- _WHAT IS EXPECTED_
Stopping at the line that holds "The image size is (492, 458).", repeat the lines below exactly, starting from the very first and including that final line.

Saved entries
▼▼▼

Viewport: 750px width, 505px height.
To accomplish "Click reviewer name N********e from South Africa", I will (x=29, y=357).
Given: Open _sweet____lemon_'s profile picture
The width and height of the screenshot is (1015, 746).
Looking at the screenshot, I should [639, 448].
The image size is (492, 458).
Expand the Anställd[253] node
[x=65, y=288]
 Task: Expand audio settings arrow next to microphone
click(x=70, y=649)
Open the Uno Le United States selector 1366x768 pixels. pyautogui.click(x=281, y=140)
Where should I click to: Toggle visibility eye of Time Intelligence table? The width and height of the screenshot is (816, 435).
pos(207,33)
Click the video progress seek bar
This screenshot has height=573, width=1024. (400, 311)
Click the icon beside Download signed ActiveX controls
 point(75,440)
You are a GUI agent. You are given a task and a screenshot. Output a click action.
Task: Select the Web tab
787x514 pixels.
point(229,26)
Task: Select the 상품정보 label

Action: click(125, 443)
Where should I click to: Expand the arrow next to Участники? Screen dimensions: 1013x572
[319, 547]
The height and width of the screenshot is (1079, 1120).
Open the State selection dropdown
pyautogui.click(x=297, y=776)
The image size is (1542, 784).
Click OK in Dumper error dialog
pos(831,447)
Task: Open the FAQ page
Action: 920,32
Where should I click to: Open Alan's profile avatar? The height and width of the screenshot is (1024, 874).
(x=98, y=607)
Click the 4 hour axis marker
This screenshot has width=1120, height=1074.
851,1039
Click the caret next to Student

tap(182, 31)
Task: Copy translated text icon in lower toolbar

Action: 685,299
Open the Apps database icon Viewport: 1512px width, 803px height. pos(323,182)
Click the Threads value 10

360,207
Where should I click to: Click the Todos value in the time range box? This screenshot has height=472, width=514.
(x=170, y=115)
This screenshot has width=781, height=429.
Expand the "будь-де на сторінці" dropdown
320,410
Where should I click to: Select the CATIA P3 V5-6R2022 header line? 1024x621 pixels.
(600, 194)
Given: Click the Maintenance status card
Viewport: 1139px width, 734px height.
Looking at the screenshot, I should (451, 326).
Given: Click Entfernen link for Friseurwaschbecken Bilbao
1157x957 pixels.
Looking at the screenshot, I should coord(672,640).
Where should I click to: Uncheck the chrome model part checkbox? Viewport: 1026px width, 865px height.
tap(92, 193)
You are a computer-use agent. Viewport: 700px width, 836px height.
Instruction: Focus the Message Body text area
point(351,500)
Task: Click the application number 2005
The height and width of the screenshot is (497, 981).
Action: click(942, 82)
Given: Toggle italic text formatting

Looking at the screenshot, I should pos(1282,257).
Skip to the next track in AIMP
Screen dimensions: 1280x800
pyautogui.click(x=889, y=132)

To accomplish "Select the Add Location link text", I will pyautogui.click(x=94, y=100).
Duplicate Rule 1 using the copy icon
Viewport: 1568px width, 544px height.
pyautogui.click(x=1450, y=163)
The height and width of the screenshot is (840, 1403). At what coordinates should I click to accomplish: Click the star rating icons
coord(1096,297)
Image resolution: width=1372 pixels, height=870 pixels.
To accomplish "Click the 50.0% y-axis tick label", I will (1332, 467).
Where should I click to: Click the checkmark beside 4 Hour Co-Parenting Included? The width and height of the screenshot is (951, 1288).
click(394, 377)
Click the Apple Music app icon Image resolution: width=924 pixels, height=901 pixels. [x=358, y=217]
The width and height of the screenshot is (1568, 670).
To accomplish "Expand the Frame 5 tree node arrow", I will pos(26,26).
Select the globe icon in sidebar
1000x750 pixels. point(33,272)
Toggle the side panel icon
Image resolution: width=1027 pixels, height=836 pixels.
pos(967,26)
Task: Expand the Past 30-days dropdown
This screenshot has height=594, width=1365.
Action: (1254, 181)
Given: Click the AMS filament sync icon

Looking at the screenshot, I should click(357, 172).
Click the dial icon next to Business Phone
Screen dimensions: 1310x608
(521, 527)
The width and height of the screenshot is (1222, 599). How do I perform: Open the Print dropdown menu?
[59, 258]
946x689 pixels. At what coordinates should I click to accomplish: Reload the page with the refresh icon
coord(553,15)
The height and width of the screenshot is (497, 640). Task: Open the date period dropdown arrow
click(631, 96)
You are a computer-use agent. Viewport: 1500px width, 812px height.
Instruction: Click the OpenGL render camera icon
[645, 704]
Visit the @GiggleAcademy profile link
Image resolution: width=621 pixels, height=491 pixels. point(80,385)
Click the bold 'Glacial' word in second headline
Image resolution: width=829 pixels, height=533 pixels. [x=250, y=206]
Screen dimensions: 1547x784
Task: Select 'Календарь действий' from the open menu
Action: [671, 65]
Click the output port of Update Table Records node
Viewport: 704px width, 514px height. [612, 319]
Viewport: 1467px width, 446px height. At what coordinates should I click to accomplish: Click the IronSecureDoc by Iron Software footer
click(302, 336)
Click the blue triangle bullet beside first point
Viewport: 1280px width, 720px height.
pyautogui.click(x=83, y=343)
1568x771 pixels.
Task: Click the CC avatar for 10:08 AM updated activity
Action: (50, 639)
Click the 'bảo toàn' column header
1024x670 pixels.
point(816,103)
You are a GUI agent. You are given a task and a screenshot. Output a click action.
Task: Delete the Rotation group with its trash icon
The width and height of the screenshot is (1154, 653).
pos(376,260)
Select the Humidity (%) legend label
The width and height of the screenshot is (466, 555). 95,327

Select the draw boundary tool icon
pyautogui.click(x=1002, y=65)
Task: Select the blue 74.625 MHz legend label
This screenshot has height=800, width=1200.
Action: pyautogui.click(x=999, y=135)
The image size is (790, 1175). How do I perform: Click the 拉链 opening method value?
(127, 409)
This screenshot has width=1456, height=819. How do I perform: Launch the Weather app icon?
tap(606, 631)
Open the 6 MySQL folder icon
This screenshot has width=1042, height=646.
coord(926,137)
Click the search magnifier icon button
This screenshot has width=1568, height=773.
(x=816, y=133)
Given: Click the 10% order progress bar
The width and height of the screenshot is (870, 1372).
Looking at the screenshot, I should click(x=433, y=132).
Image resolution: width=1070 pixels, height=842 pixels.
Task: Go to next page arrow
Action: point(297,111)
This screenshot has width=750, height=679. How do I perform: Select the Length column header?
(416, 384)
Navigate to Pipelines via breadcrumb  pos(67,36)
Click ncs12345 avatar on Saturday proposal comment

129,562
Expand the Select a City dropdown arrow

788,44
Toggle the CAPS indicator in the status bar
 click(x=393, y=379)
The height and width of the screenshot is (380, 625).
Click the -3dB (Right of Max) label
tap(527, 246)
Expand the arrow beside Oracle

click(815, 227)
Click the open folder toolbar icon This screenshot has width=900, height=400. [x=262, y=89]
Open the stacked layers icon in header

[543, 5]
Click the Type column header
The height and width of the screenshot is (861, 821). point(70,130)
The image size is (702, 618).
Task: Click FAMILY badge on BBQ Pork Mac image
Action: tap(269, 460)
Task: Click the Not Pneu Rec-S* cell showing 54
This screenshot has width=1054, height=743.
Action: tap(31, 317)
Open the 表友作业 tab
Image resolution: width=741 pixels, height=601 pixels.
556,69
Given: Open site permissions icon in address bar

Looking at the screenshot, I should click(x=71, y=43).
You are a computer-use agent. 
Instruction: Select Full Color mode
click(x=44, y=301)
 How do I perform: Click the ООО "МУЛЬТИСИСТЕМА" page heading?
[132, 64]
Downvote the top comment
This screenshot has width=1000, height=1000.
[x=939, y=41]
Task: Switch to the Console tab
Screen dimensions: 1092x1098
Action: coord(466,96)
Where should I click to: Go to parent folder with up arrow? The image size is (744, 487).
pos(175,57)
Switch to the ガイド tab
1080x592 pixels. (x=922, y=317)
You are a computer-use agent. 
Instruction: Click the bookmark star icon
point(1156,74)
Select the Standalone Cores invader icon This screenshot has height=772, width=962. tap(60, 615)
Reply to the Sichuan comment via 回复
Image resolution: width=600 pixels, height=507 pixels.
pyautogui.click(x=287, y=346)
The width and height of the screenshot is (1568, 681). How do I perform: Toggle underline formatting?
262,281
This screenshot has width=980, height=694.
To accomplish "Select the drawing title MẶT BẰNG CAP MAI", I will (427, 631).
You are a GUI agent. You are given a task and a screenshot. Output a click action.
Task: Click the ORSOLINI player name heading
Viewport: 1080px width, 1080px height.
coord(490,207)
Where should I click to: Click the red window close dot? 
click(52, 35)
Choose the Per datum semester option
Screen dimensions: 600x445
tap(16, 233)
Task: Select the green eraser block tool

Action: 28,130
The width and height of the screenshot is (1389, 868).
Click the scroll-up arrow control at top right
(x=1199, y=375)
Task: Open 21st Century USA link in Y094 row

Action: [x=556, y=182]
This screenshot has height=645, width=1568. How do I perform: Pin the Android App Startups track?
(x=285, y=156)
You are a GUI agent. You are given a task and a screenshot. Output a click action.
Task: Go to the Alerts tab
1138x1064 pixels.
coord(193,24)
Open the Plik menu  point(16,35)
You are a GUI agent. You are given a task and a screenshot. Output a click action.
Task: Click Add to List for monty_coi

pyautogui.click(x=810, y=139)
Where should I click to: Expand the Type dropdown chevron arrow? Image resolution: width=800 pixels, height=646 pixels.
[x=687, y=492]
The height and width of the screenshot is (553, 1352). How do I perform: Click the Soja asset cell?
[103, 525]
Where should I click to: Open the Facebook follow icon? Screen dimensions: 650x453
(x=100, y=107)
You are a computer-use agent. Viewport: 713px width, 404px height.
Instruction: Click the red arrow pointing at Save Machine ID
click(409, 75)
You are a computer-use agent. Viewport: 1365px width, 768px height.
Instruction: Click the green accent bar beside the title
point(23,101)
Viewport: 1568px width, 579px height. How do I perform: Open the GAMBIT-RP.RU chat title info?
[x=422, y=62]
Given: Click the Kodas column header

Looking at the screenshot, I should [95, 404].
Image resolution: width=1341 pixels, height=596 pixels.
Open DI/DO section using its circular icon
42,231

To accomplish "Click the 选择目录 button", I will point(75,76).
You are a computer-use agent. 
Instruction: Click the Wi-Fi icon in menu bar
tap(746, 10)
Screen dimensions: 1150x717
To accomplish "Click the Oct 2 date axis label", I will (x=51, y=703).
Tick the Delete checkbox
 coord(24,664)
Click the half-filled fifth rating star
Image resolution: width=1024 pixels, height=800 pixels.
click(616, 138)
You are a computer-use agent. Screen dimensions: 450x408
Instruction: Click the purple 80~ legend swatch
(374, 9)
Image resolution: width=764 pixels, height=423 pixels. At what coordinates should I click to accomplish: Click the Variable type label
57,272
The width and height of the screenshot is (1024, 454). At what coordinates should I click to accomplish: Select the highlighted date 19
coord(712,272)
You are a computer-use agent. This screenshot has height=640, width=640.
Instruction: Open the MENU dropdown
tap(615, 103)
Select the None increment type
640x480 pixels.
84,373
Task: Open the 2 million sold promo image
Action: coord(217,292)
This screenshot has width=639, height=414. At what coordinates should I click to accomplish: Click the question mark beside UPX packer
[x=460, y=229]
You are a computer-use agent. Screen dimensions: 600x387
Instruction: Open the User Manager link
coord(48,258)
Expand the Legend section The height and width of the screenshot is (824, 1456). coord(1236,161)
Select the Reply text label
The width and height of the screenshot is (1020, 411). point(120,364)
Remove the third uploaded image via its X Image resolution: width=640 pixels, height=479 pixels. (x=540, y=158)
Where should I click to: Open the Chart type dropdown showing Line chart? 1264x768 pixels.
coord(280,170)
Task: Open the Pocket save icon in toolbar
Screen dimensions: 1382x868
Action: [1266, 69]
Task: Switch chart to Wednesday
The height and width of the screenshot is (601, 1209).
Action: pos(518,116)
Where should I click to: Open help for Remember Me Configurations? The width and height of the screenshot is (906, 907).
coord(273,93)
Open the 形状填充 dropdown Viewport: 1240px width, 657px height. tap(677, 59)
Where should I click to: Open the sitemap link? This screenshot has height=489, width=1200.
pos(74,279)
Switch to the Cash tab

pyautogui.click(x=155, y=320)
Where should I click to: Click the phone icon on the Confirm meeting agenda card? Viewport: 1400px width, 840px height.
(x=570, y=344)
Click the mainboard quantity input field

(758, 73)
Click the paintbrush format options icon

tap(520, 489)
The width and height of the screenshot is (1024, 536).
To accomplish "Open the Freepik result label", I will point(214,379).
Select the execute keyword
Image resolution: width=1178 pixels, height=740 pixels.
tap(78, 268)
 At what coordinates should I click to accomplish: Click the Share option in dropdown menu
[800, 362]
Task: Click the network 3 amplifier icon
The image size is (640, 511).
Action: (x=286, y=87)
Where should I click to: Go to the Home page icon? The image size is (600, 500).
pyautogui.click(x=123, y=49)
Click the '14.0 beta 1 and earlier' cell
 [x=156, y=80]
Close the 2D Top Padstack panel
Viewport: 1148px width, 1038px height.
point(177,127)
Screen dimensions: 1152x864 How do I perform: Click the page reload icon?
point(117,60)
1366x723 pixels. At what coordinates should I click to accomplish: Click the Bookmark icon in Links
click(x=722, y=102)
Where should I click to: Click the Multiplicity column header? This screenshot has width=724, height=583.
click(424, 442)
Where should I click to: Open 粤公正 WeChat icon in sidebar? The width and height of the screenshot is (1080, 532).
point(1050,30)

▲▲▲

- _OUTPUT OF THE EXERCISE_
Viewport: 750px width, 505px height.
To accomplish "Click reviewer name N********e from South Africa", I will (x=29, y=357).
Given: Open _sweet____lemon_'s profile picture
The width and height of the screenshot is (1015, 746).
Looking at the screenshot, I should [639, 448].
The image size is (492, 458).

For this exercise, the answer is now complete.